Grogs (35 Build Points): The Covenant maintains a very small body of soldiers, essentially shield grogs acting as an honor guard, commanded by one of the maga in her role as Venus Victrix. There is a skilled Bookbinder (6), Illuminator (6), and Scribe (6, also trained in Magic Theory). Their boat is maintained by an old man who also acts as pilot and navigator (Profession 6), and a vintner has been brought to supervise the winery (Profession 6). Many of the female servants act as prostitutes for visitors; they have a female overseer who is a priestess of Aphrodite (Folk Ken 5).
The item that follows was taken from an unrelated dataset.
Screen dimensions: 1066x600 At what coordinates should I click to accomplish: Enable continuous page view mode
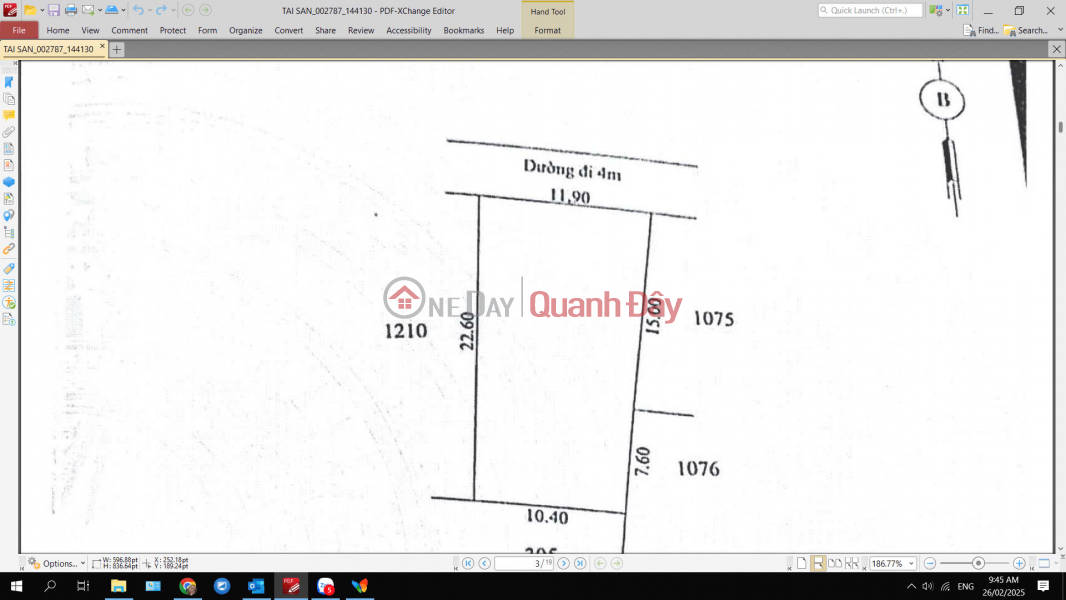point(818,562)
Facilities: In addition to living quarters and labs for seven magi, there are living quarters for seven apprentices, a few class rooms of varying size and purpose, servant quarters, guest rooms for students from other covenants, a reception hall for visitors, and a barracks for the honor guard. A small dock houses the Covenant's magical boat which sails the Twilight Sea. The Covenant is decorated with beautiful statues depicting, among others, Aeneas, Paris, Julius Caesar, and Venus herself. Constructed in a Corinthian style, the buildings are supported by slender, elegant, widely-spaced columns decorated with leaves, creating a large airy space. A small field of grapes is used to produce a humble everyday wine. Roses and myrtle grow also grow on the Isle as well. There is a small cemetery on the isle dedicated to Venus Libitina.
Enchanted Items (24 Build Points): The Covenant keeps a Twilight Boat and all seven of the shield grogs bear Copper Shields of Brilliance.
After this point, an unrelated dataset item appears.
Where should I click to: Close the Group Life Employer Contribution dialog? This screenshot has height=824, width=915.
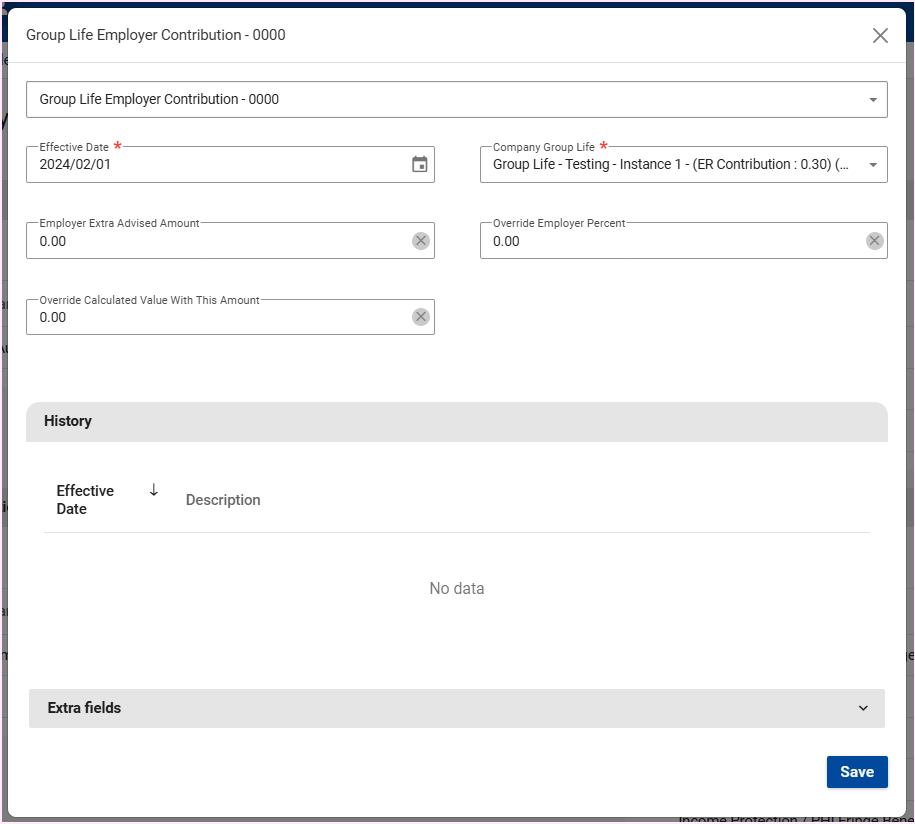(x=880, y=36)
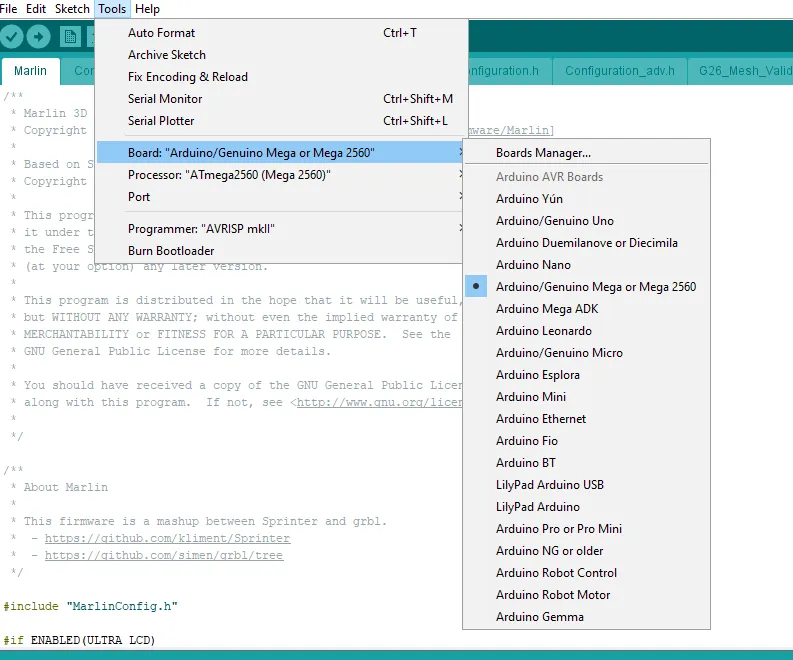
Task: Click the New sketch icon
Action: pos(70,37)
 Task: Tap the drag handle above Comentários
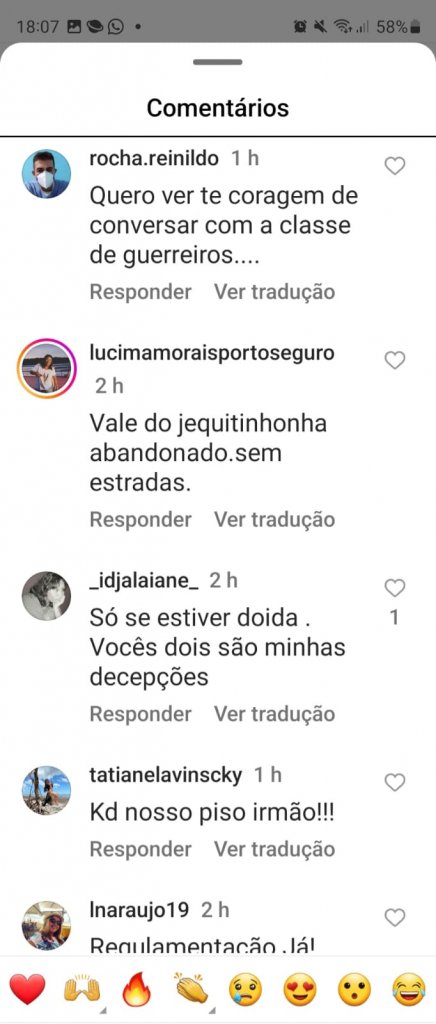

Money (5 Build Points): 50 mythic pounds at start of play

Twilight Boat
This is a boat capable of holding about a dozen people. It is enchanted with two effects. The first is a constant Rego Herbam effect which keeps the boat from tipping over. The second, also Rego Herbam, propels the boat, steered by whoever grips its tiller.

  • Spell Against Capsizing (ReHe 14). Base 3, Personal, Individual, +2 Sun, +1 Size, +1 level 2 uses per day, +3 levels environmental trigger (sunrise/sunset). Constant effect.
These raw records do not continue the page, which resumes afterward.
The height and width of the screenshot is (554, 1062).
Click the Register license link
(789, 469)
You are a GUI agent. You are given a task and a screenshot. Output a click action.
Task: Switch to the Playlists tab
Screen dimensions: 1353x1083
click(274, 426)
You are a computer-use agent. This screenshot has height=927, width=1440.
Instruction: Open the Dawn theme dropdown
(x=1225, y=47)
  • To Sail Without Wind (ReHe 10). Base 4, Personal, Individual, +1 Size, +1 Concentration (+5 levels, provided by the enchantment).

Copper Shield of Brilliance
Once per day, the shield emanates a blindingly bright light. All who see it are at risk for temporary blindness, exactly as if Flash of the Scarlet Flames had been cast upon them. This light is actually brighter than that spell, in order to effect targets at range.
(CrIg) Base 10, Personal, Momentary, Individual.